Loin des clichés – Mapuche de Caryl Ferey

Patagonie, fin du 19ème.

Les carabiniers s’emparent à gros coups de fusils des terres ancestrales des autochtones pour agrandir leur territoire et enrichir l’Argentine alors en pleine expansion. Ils chassent, dépossèdent, exterminent. Les Mapuche installés depuis des siècles, sont forcés de fuir, de franchir les montagnes vers le Chili ou d’adopter les lois de l’oppresseur et de renier leurs racines, leur histoire. Jana est Mapuche.

Buenos Aires, 1978,

Une Ford Falcon verte, sans plaque roule lentement dans les rues de San Telmo. Elle s’arrête, deux hommes en descendent et s’emparent d’un frère et d’une sœur adolescents, innocents dont le seul crime apparent est d’avoir un père poète. La dictature militaire sévit depuis 2 ans et les disparus ne reviennent jamais. Sauf Ruben. Il fait partie des quelques uns relâchés pour raconter l’horreur, rendre la menace réelle pour ceux qui seraient encore tentés par des actes de rébellion ou de subversion. Mais Ruben reste muet, il cadenasse au plus profond de son âme tout de l’abomination, de l’horreur et des conditions de disparition de sa petite sœur et de son père.

Buenos Aires, 2012.

Jana est devenue sculptrice. Elle survit dans un squat. Loin de « l’exemple argentin », elle vit dans un monde d’indigents, de cartoneros, tous victimes de la crise TOTALE de 2001. C’est dans ce nulle part de misère qu’elle rencontre Paula/Miguel, travelo qui jongle entre les auditions pour les revues fantasques, le tapin sur les docks du port de la Boca et la blanchisserie familiale ou croupit sa mère folle à lier.

Ruben est devenu détective privé, il traque sans relâche les tortionnaires de la dictature  pour le compte des mères de la place de mai, les mères des disparus, des 30 000 qui ne sont jamais revenus.

La mort violente de Luz partenaire de tapin de Paula va embarquer les héros écorchés de ce roman noir, et nous pauvres lecteurs avec, des bas fonds de Buenos Aires, aux contreforts des Andes, en passant par le Delta du Tigre, dans la spirale de l’histoire la plus sombre de l’Argentine.

Caryl Ferey nous malmène.
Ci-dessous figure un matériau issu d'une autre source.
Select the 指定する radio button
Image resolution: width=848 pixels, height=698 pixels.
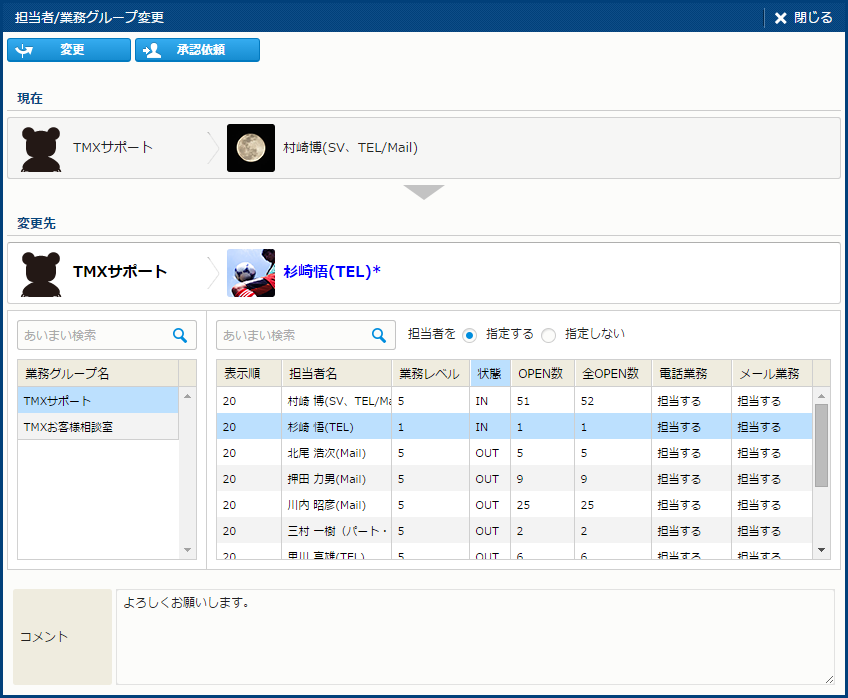pyautogui.click(x=469, y=335)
Son style énergique, honnête et ultra violent décrit les disparitions, les enfants des disparus adoptés illégalement par leurs tortionnaires, les corps balancés des avions dans le Rio, mais aussi les plaies laissées béantes par les drames successifs de l’argentine: les crises économiques, la corruption, le mensonge, l’oubli. Il nous rappelle que la violence de l’homme ne connait pas de limites.

En refermant le livre après 24h d’une lecture affamée, j’ai ouvert les yeux. L’Argentine de Jana, Paula, et Ruben,  celle des routes défoncées, des gamins loqueteux, celle des victimes des conquistadors, ou des politiciens véreux,  la brutale réalité, celle qui dément les clichés, loin très loin du polo ou des terrasses de Palermo, je ne l’avais pas vue. Et pourtant, j’ai pu croiser Jana, Ruben ou Paula dans un café de San Telmo ou sur la 9 de Julio.

Mes copines de la sortie de l’école ont vécu la dictature et toute son horreur. Personne n’en parle. Et pourtant en les regardant je me demande combien d’entre elles ont connu un de ceux qui  ne sont jamais revenus. Si elles se demandent parfois si elles sont bien les enfants de leurs parents?

mapuche

Mapuche a reçu le prix du meilleur polar 2012 attribué par le magazine Lire.

Caryl Férey vit à Paris. Après s’être aventuré en Nouvelle-Zélande, avec Haka et Utu, puis en Afrique du Sud avec Zulu, dix fois primé et traduit en dix langues, il fait, avec Mapuche, ses premiers pas sur le continent sud-américain.

Mapuche, Serie Noire, Gallimard, 2012.